Step by step, some improvement can be seen in our fight against the so called “superbugs”. The 2013 Eurobarometer survey on Antimicrobial Resistance (AMR), published in occasion of the 6th European Antibiotic Awareness Day, shows in fact a positive, even if modest, involution in EU citizens’ use and knowledge about antibiotics since the last survey in 2009: «It means that the process is reversible, but a lot of work still needs to be done» said Tonio Borg, Commissioner for Health at the European Commission. «In 2013 survey more than one third of respondents (35%) say they have taken antibiotics in the last year, a 5 per cent decrease since 2009, and 2 per cent fewer people took antibiotics for the flu in 2013 compared with 2009 (18% vs 20%), even if 40 per cent in 2013 is now aware that antibiotics do not kill viruses».
Data released in parallel by the European Centre for Disease Prevention and Control (ECDC) are less optimistic: in front of a slow but significant decrease of percentage of meticillin-resistant Staphylococcus aureus (MRSA) infections in the past few years, percentage of infections by multi-drug resistant Gram-negative bacteria resistant to carbapenem – last-line antibiotics used to treat healthcare associated infections – keeps growing in several member states. The Commission is therefore stepping up the fight against antimicrobial resistance (AMR) through the funding of 15 new research projects and harmonised rules on the collection of data on AMR linked to animals and food.
Mr Borg added: «I am deeply concerned about the fact that antibiotics, which have allowed us to treat previously deadly bacterial infections and save many lives, are now becoming less and less effective. I cannot stress enough how seriously the Commission takes the challenge posed by antimicrobial resistance. The Commission remains fully committed to pursuing its Action Plan to address antimicrobial resistance both in people and in animals in a co-ordinated manner».
The EU has invested some € 800 million in AMR-related research, including through the Innovative Medicines Initiative (IMI). The Commission today announces the launch of 15 new research projects for a total EU budgetary contribution of €91 million. The projects, involving some 44 small and medium-sized enterprises as well as universities and other research organisations, will develop new antimicrobials or alternatives such as phages and vaccines. They will also address antibiotic resistance within the food chain and investigate nanotechnologies that could deliver antimicrobial drugs.

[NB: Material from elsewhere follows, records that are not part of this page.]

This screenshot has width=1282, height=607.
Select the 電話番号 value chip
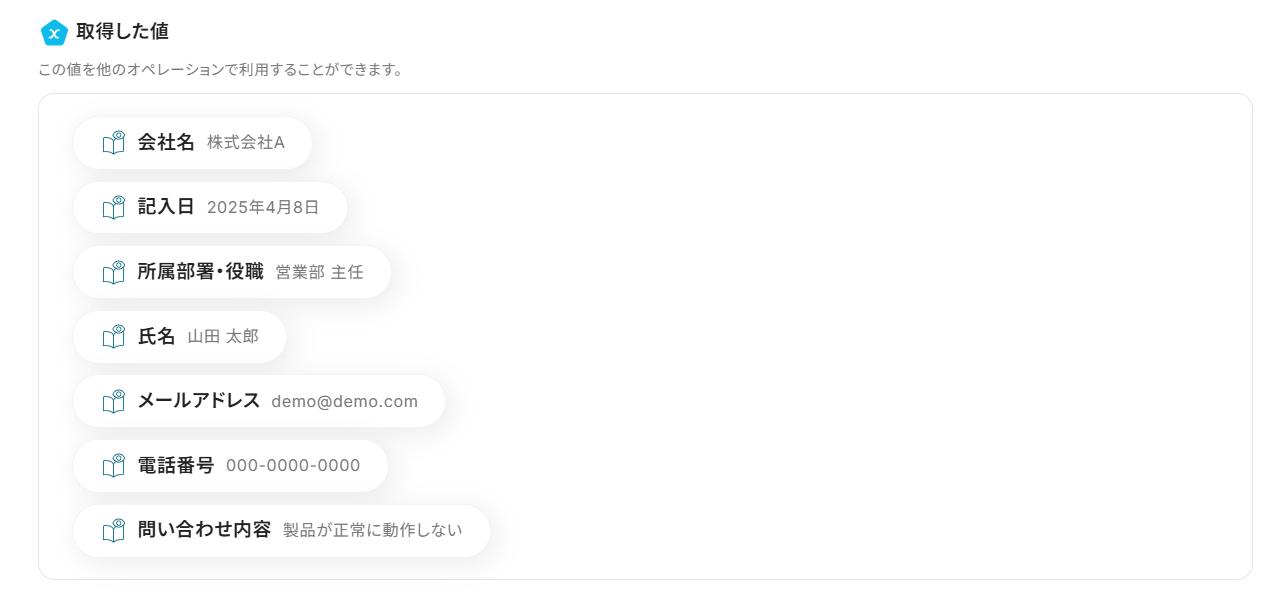[175, 465]
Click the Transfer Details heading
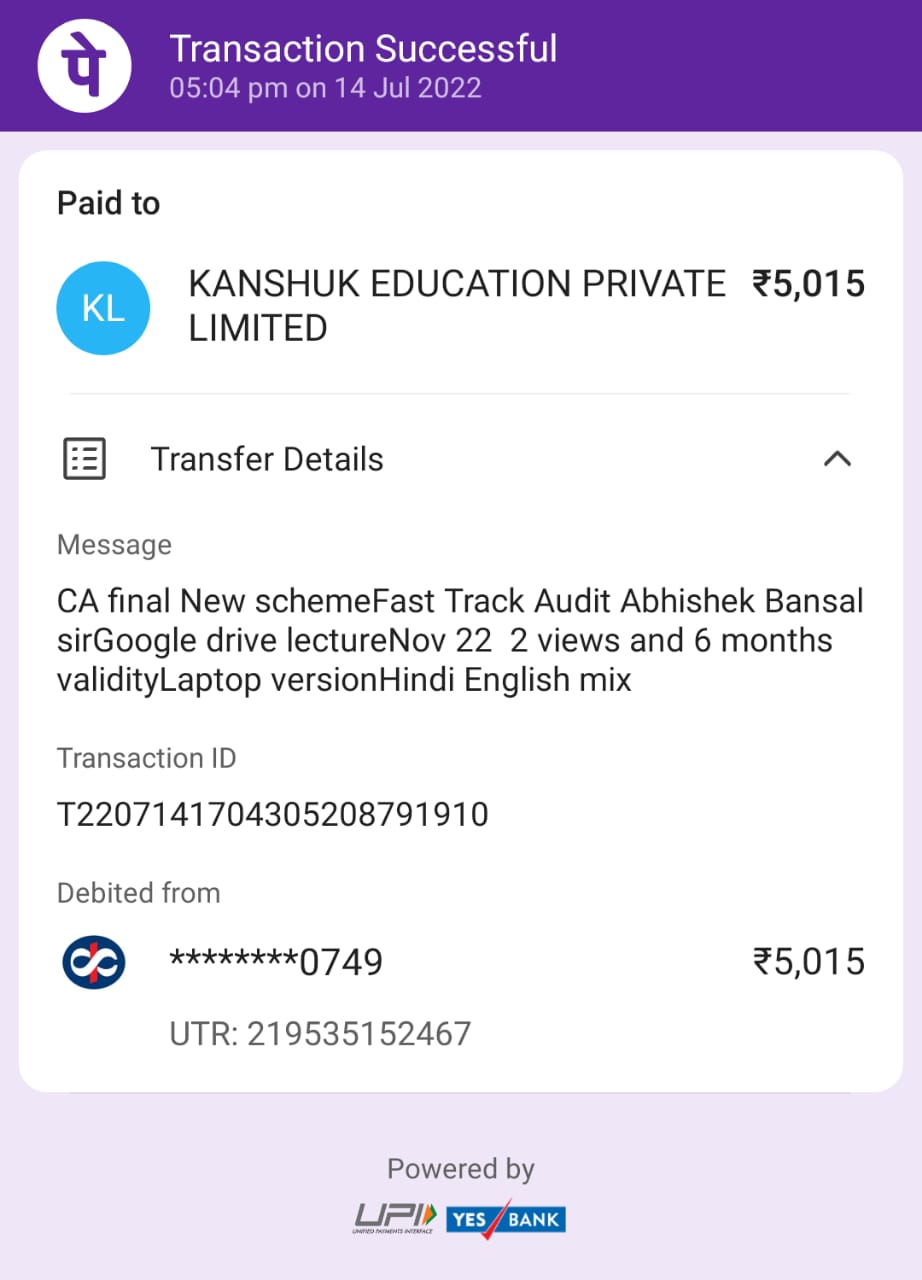922x1280 pixels. (x=267, y=459)
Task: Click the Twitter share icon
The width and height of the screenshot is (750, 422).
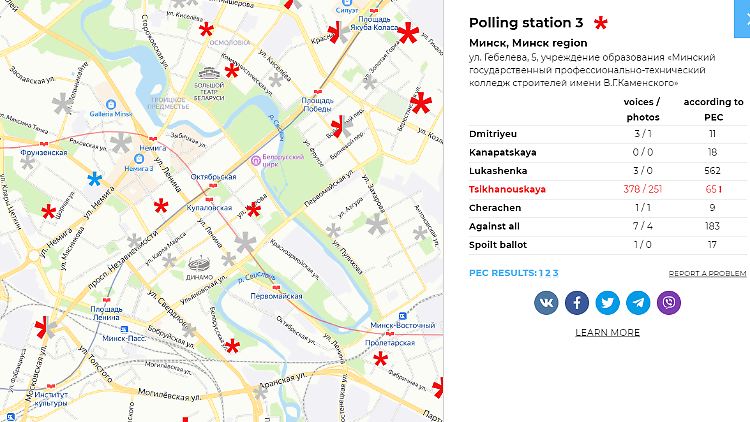Action: pyautogui.click(x=608, y=302)
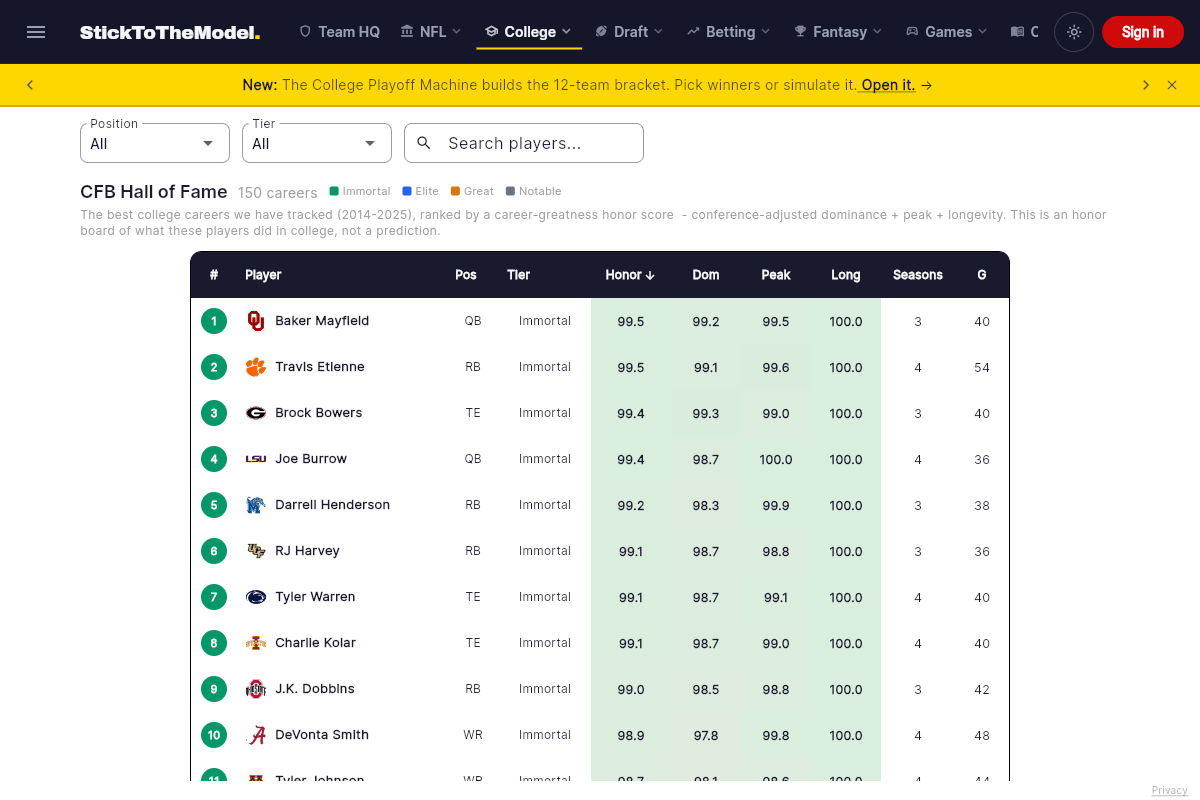Screen dimensions: 1200x800
Task: Click the LSU logo beside Joe Burrow
Action: tap(256, 459)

«But antibiotic resistance affects the entire WHO European Region» said Guénaël Rodier, Director of the Division of Communicable Diseases, Health Security and Environment. «A new surveillance network – called Central Asian and Eastern European Surveillance of Antimicrobial Resistance (CAESAR) – started in 2012 and has been joined by 12 countries outside the European Union (EU). CAESAR’s first annual report is expected to be issued by the end of 2014».
CAESAR complements the surveillance conducted in EU countries by the European Centre for Disease Prevention and Control (ECDC) through the European Antimicrobial Resistance Surveillance Network (EARS-Net). A harmonised and coordinated surveillance network, covering all countries in the European Region, is key to protecting health from the cross-border threat of antimicrobial resistance.

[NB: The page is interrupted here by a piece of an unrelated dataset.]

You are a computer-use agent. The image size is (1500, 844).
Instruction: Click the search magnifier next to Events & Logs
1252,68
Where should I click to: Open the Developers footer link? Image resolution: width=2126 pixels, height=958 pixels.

In addition, WHO/Europe and the University of Antwerp, Belgium have sought to set up a network to collect data on antimicrobial use from countries that are not participating in the European Surveillance of Antimicrobial Consumption Network (ESAC-Net). After a series of workshops, 13 European countries can now collect and analyse their consumption data, which will be publish soon. This work is done in close collaboration with ECDC, to ensure that the data are comparable and compatible with those collected through ESAC-Net.
Among other results, EuSCAPE survey on of carbapenem-resistant infections in Europe – based on a self-assessment by national experts from 38 countries done for ECDC by the University Medical Centre in Groningen in the Netherlands – also reported on the availability of national guidance documents for the control of such infections. Just over half of the countries participating in the survey have them, mostly those that reported outbreaks, regional spread or an endemic situation. However, 17 of 38 countries still lack guidance for control of carbapenem-resistant infections, and only two countries reported having specific guidance to deal with carbapenem-resistant Acinetobacter infections.
Dr. Marc Sprenger further commented: «There is an urgent need for all European countries to have national guidance documents, so that hospitals faced with carbapenem-resistant infections can take action to control the spread and minimise the impact of outbreaks on patients. Together with infection control measures, improving antibiotic use is the most important action needed to greatly slow the very worrying development and spread of antibiotic-resistant bacteria».